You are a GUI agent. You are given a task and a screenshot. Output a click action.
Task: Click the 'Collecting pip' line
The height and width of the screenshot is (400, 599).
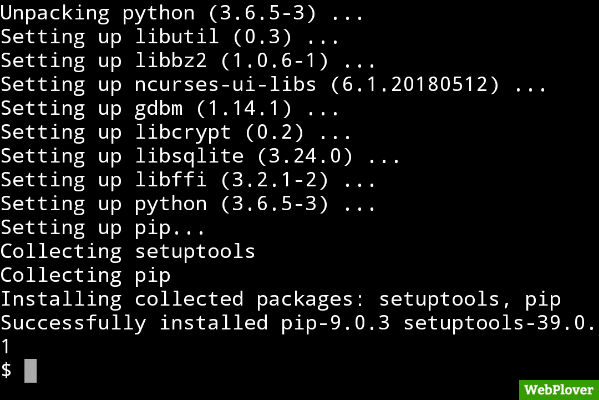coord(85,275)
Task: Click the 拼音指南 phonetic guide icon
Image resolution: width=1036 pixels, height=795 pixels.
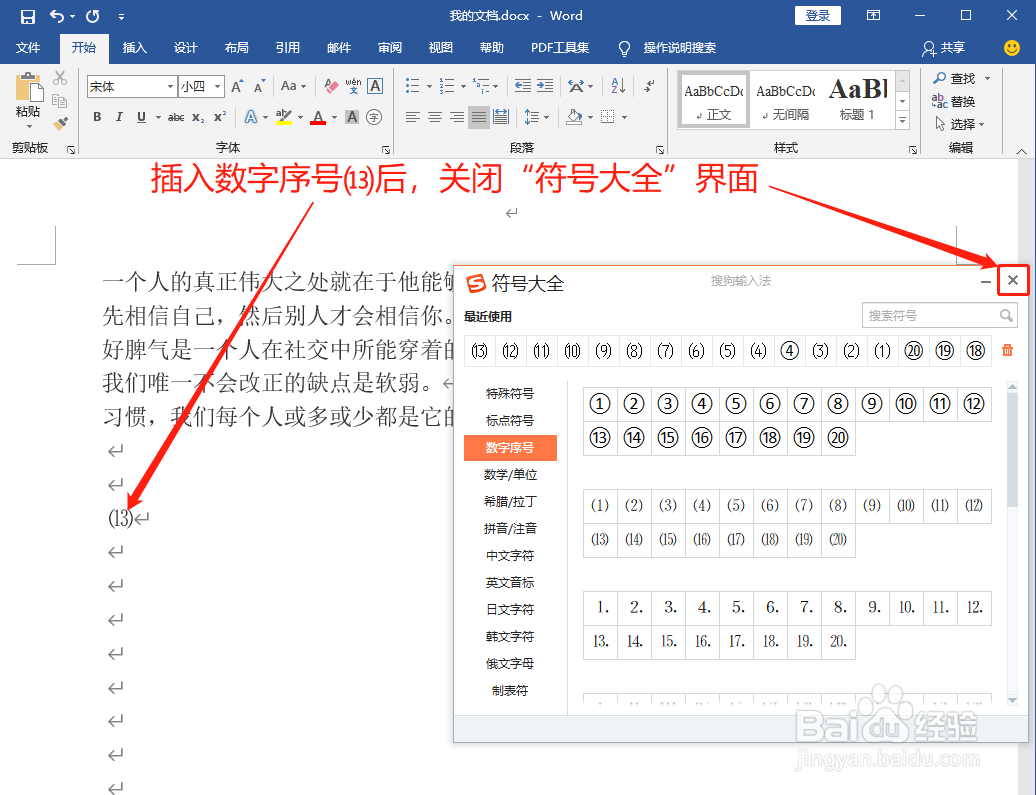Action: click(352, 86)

==========

THE TASK
Output every record above word for word, omitting any pictures they contain.

EXERCISE RESPONSE
You are a GUI agent. You are given a task and a screenshot. Output a click action.
Task: Click the 'Collecting pip' line
The height and width of the screenshot is (400, 599).
coord(85,275)
Task: Click the 拼音指南 phonetic guide icon
Image resolution: width=1036 pixels, height=795 pixels.
Action: click(352, 86)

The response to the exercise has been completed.